● **Task details**
Quote word for word the lines starting with the one that contains "You are a GUI" and going on through the one that contains "The image size is (960, 546).", with both of those lines included.

● **Provided records**
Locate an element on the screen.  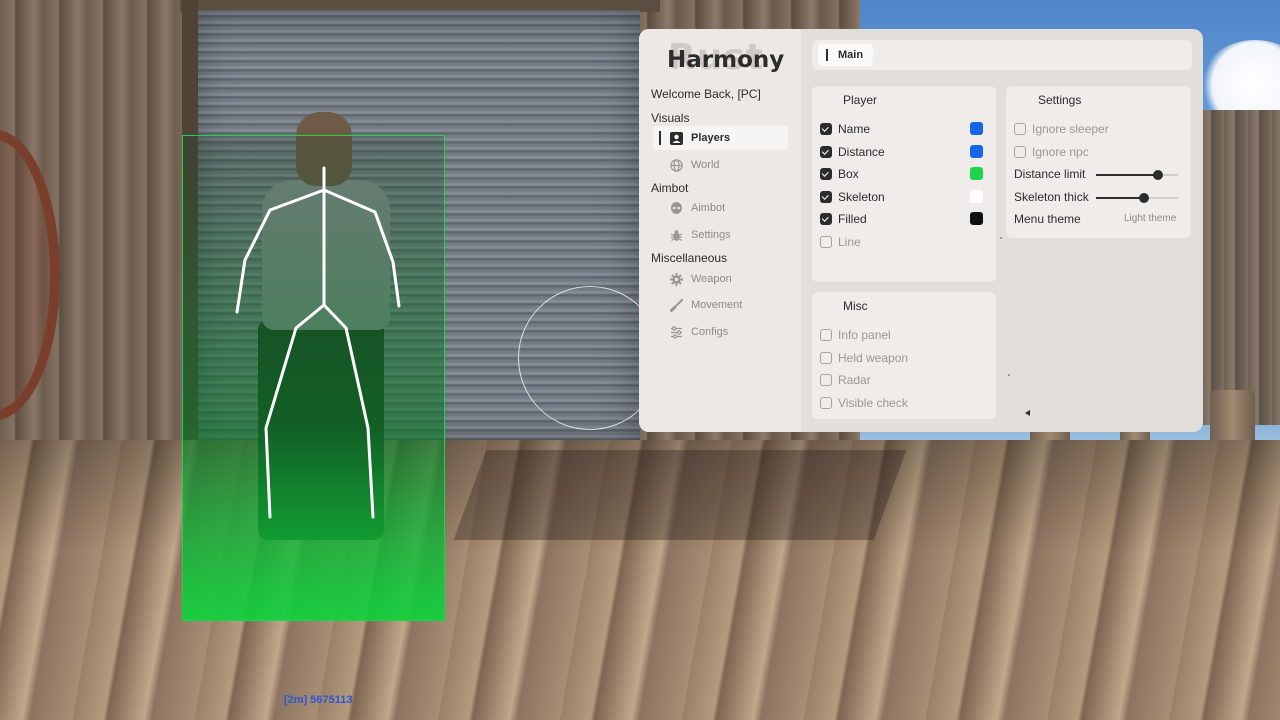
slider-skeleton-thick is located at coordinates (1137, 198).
* * *
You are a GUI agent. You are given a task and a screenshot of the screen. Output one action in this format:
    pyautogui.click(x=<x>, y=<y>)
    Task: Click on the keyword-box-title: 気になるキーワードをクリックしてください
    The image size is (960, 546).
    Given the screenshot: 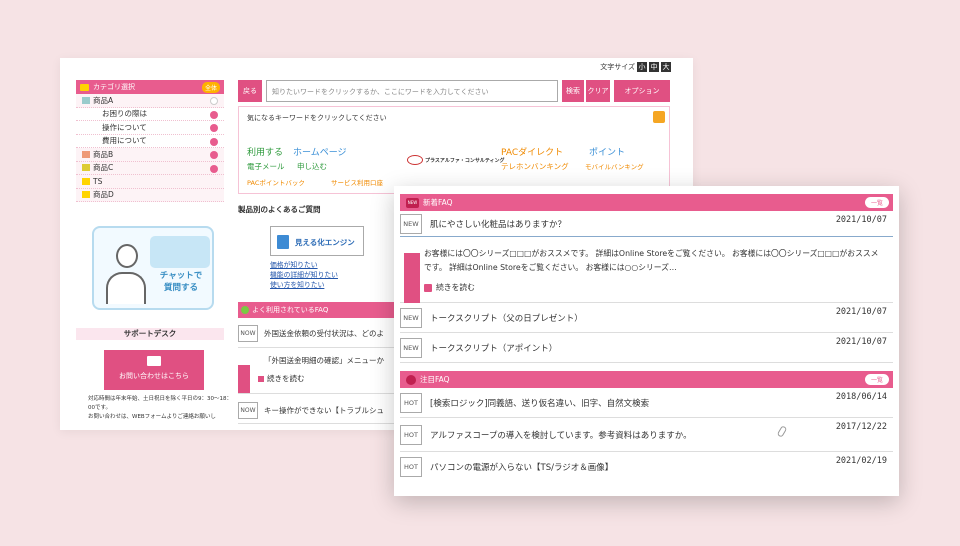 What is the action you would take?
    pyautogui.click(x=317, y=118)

● **Solution to this exercise**
You are a GUI agent. You are given a task and a screenshot of the screen. Output one action in this format:
    pyautogui.click(x=<x>, y=<y>)
    Task: Click on the keyword-box-title: 気になるキーワードをクリックしてください
    The image size is (960, 546).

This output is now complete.